▸ **DOCUMENT EXCERPT**:
□ □ □ □

I grew up watching ads for water purifiers. It always started with a school-kid drinking regular tap water and getting sick. Then the child gets healthier when he/she starts drinking water from an RO filter and starts winning awards in school competitions. This created a perception in my mind,
“It’s water, it’s dirty and non-drinkable unless processed via a water-purifier”.
I even have one installed at my home. These days, the television, internet and offline media is filled with the ads for air purifiers and it scares me. What if our next generation forms the same notion about air
“It’s air, it’s dirty and non-breathable unless processed via an air-purifier”.
Despite being one of the greenest cities in India, this is the scenario visible in Delhi on a day-to-day basis. It gets even scarier during the Diwali festival. The visibility drops, not because of fog, but because of smog. Schools declare emergency closure, offices shut down and kids are forced to stay/play inside the house.
One of my friends got an air-purifier installed in his home. Many others followed suit. It’s helping them keep the air in their homes clean. It’s like a boon to them but is it a long-term solution? We’re treating the symptom and not the disease and our coming generations will pay the price for our mistakes. We’ve failed them. But
It’s never too late to do the right thing
- Get the information out: This is the biggest and fastest contribution we all can all make, no matter how many people we influence, it always pays off. Leonardo DiCaprio got his first Oscar after his 6th nomination and instead of bragging about how hard he worked for it(his work speaks for it), he took the time to tell the world about the environmental problems we’re facing. He’s also a proud owner of a Tesla, 100% battery operated 0 emission car.
- Small things matter: If you drive a car to work alone, pool it with 3 others and you’ll be reducing the Carbon footprint by 75%. If you live nearby, use battery operated or pedal bikes you’ll be reducing it by 100%. It will also help you get Vitamin-D, save money on fossil fuel and get some exercise as well. Switching off your electrical components when not in use and replacing your halogen bulbs or CFLs with LED bulbs can save you money and reduce your carbon footprint by upto 60 percent. “Only 5% of the power drawn by a phone charger is used to charge the phone. The other 95% is wasted when it is left plugged in.”

□ □ □ □

▸ **REQUIRED WORK**: Copy out the piece on air purifiers and pollution word for word, starting at "One of my friends" and ending at "0 emission car.".

▸ **DATASET**:
□ □ □ □

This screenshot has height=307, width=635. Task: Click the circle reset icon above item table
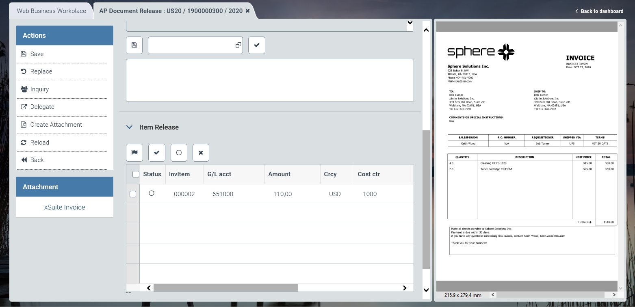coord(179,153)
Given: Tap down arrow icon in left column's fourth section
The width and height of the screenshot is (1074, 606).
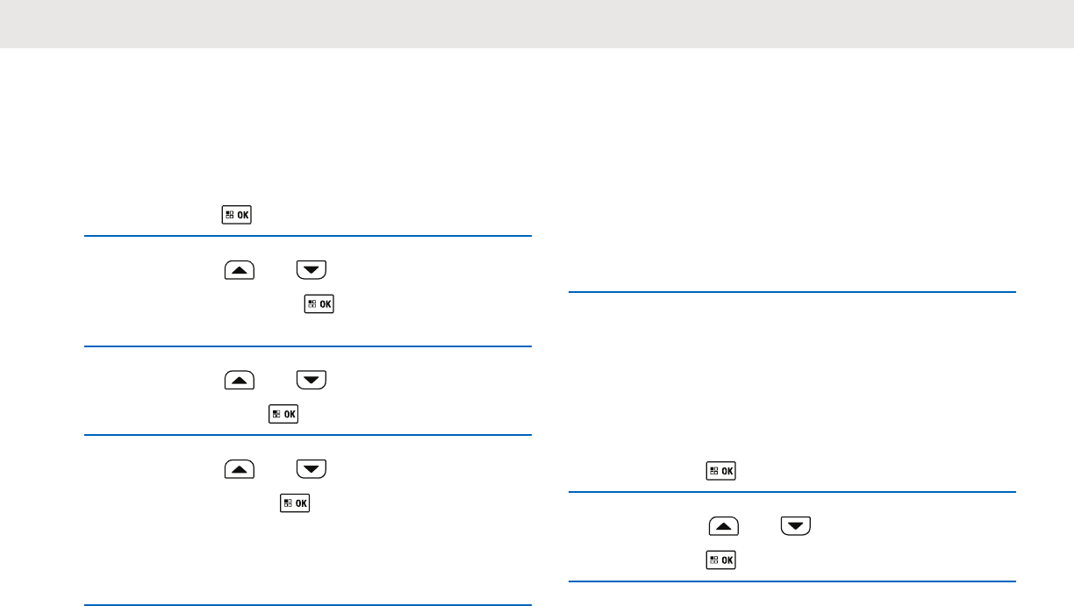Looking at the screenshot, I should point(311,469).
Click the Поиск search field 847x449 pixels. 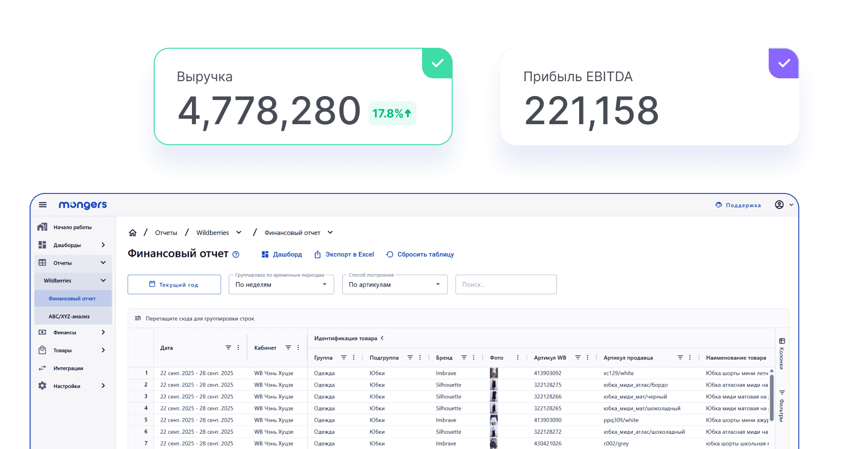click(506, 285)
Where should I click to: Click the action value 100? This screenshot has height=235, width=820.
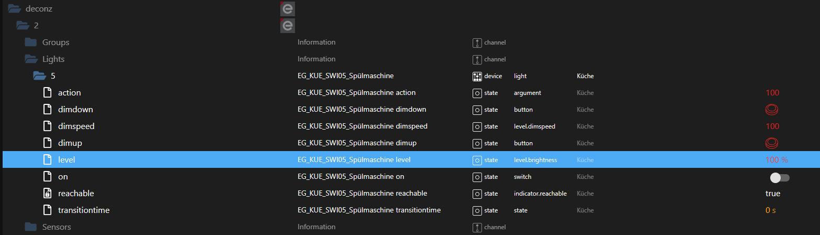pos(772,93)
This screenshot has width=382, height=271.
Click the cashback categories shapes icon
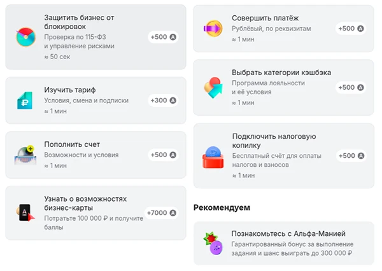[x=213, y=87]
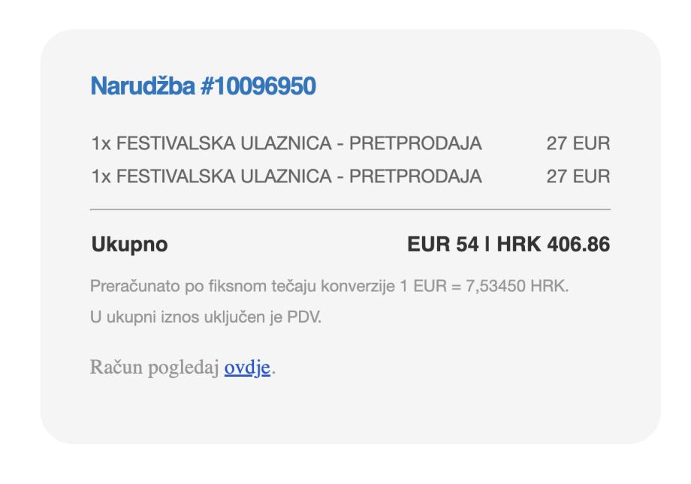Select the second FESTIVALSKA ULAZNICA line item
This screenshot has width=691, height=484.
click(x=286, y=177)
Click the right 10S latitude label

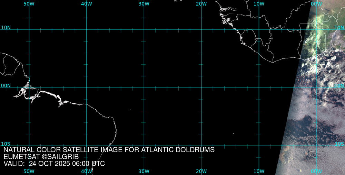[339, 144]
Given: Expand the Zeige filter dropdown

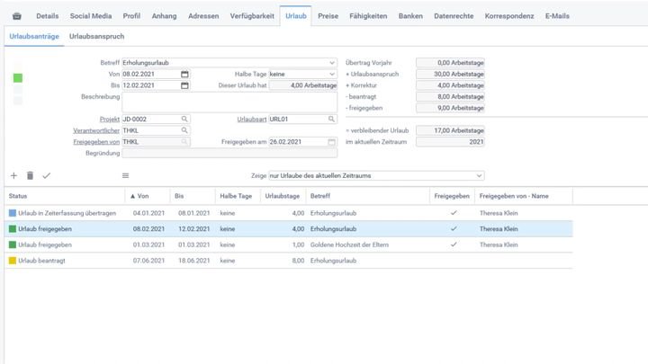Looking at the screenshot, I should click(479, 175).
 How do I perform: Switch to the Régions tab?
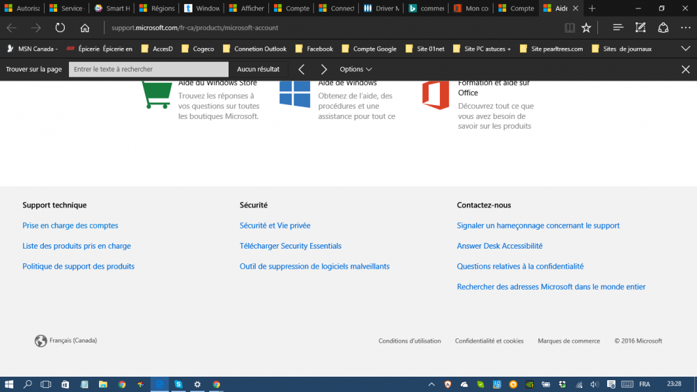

□ □ □ □

▸ **ANSWER AREA**:
One of my friends got an air-purifier installed in his home. Many others followed suit. It’s helping them keep the air in their homes clean. It’s like a boon to them but is it a long-term solution? We’re treating the symptom and not the disease and our coming generations will pay the price for our mistakes. We’ve failed them. But
It’s never too late to do the right thing
- Get the information out: This is the biggest and fastest contribution we all can all make, no matter how many people we influence, it always pays off. Leonardo DiCaprio got his first Oscar after his 6th nomination and instead of bragging about how hard he worked for it(his work speaks for it), he took the time to tell the world about the environmental problems we’re facing. He’s also a proud owner of a Tesla, 100% battery operated 0 emission car.